What is expected
In the data that follows, every line containing the word "team" should be returned.

Excerpted records
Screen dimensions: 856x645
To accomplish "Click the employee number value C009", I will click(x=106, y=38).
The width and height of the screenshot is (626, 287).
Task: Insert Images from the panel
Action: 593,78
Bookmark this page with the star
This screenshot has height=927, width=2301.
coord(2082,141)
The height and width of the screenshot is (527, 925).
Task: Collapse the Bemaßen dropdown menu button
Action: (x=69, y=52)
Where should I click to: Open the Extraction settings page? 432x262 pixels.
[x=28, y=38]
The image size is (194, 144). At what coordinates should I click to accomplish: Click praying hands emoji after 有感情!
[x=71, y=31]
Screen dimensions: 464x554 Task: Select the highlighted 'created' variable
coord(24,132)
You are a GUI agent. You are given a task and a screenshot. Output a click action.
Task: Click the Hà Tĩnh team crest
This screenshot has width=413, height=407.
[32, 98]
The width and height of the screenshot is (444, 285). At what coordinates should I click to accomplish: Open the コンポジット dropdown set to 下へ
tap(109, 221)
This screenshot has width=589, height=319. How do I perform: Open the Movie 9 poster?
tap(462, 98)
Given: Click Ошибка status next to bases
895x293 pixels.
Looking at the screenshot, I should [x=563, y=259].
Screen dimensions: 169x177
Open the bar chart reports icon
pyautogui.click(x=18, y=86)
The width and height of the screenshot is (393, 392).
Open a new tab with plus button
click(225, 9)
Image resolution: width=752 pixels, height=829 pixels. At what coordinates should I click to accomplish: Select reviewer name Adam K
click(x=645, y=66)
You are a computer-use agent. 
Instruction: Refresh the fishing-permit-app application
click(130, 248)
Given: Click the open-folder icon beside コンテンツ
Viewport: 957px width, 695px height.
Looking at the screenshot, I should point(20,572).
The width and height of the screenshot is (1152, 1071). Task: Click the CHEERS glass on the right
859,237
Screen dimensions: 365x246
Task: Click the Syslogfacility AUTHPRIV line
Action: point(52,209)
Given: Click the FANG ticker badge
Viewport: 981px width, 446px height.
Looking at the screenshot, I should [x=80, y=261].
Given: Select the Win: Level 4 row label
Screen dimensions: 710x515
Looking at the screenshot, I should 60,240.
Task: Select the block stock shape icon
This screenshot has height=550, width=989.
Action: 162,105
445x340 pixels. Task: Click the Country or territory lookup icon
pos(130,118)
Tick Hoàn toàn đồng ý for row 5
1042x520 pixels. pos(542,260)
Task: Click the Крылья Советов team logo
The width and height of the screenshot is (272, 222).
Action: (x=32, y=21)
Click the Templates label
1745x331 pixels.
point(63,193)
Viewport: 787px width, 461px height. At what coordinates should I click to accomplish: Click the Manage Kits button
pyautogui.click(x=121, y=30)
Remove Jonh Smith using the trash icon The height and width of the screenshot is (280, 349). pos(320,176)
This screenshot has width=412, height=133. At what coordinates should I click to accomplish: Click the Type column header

Result of the task
Task: Click the Hà Tĩnh team crest
Task: Click the Крылья Советов team logo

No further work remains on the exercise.